Our example URL will be
http://example.com/trudność. “Trudność” means “difficulty” in Polish, and is a perfect summary of my little development story.
I’m using a Front Controller design pattern, which means I redirect every request to index.php (using Apache mod_rewrite). The following configuration gave me 404 error page when I tried to access
1 2 3 RewriteEngine On # ...other rules RewriteRule ^.*$ index.php
In the above example I omitted some other RewriteRules for clarity. We wouldn’t want index.php to handle serving virtually all requests including styles, images or static views. So the presented RewriteRule goes last as a kind of “fallback” for anything not matched by previous rules.
Back to explanation, I expected that
. (dot) metacharacter, that “matches any single character except newline” (as per specifications) would “catch” my ogonek’d letters. But it didn’t.
What worked was to apply the
\S escape sequence. It matches all non-whitespace characters (covering all non-ASCII ones), and is effectively broader than popular dot.
1 RewriteRule ^\S*$ index.php
Note: If you want to be more specific about supported characters in the RewriteRule, it’s possible to write them all explicitly in bracketed character class. I went with more general style.
The request lands in our application. Let’s examine the value of our path.
1 2 3 4 <?php $path = parse_url($_SERVER['REQUEST_URI'], PHP_URL_PATH); // '/trudno%C5%9B%C4%87' $decoded_path = urldecode(substr($path, 1)); // 'trudność' /* Now use $decoded_path in SQL query */
Seeing value of
$path was an “A-ha!” moment for me. Although the address bar was showing localized string, the browser actually sent request to percent-encoded path. This is because the standard requires URLs to use limited set of characters and escape out-of-ASCII or unsafe ones. Look how each of “ść” characters is represented by a pair of hex codes. I decoded it back using PHP urldecode() function.
Website graphemica.com provides complete list of sequences for URL escaping and different programming languages (check what it says about letter “ś”).
I ran a little manual test of checking what happens if I open
http://example.com/trudnosc. The application returned the same result from DB as if the path contained Polish letters! I’d rather want it to look up by an exact value so I can have two distinct resources under different paths.
Here is the query:
1 SELECT * from `pages` WHERE `title` = 'trudnosc';
What influenced the returned result was collation. I had it set to
utf8_unicode_ci, and in this configuration it just treated “ś” and “s” characters as equal. As in MySQL documentation:
A collation is a set of rules for comparing characters in a character set.

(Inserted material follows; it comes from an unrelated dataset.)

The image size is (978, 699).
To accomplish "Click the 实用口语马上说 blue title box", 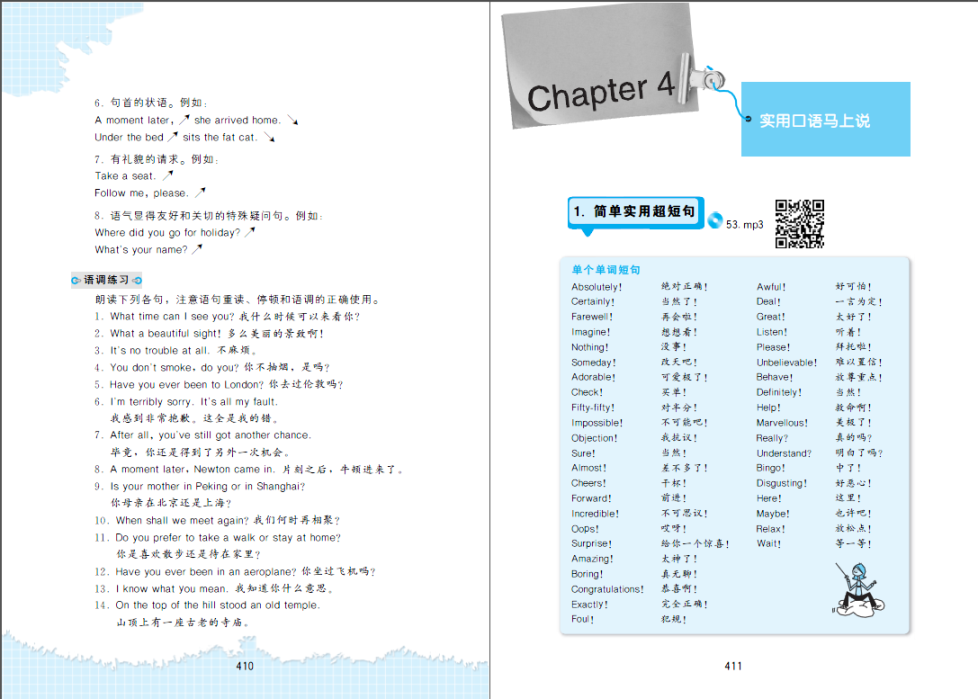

The simple update made a fix:
1 ALTER TABLE `pages` CHANGE `title` `title` VARCHAR(255) CHARACTER SET utf8 COLLATE utf8_polish_ci NOT NULL;
Note: You might want to keep this behavior. Let’s say your users can’t always copy-paste the URL or enter it using localized keyboard so it’s reasonable to provide “ASCIIfied” paths. In that case you could let database engine help instead re-adding the “translation” logic to your app.
Most important findings
- Web adresses that contain out-of-ASCII-range characters are called IRIs. The browser translates them to URLs using percent-encoding when making request to server.

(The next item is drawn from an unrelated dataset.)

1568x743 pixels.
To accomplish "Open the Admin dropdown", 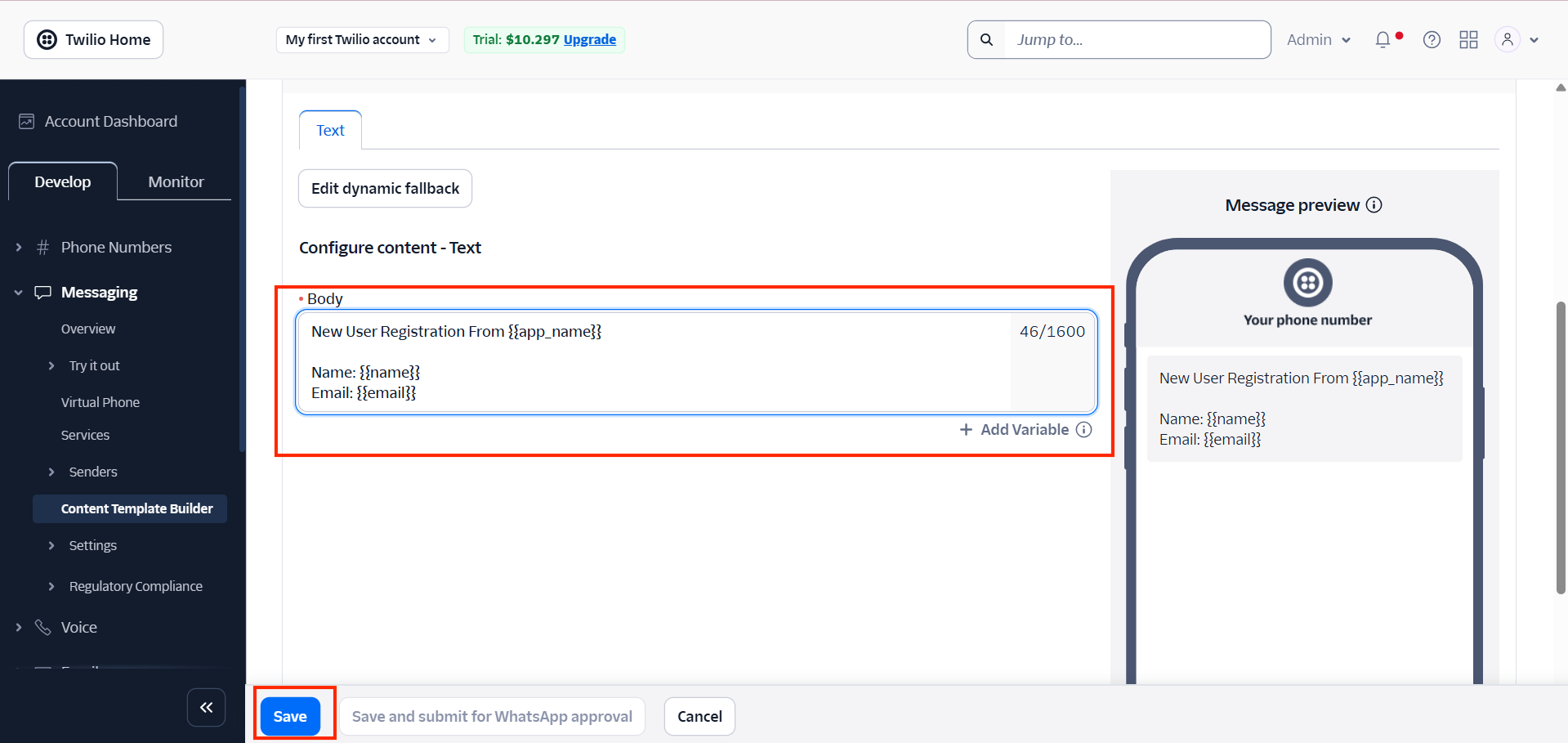I will (1317, 39).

- Apache mod_rewrite can handle unicode characters in a few ways. I suggest using
^\S*$regular expression as the most compact one.
- MySQL uses collation to handle strings. Collation settings affect queries that contain unicode characters.
- (Slightly off topic) The domain names and TLDs themself can also contain international characters (even emojis!). The encoding method is different and is called punycode.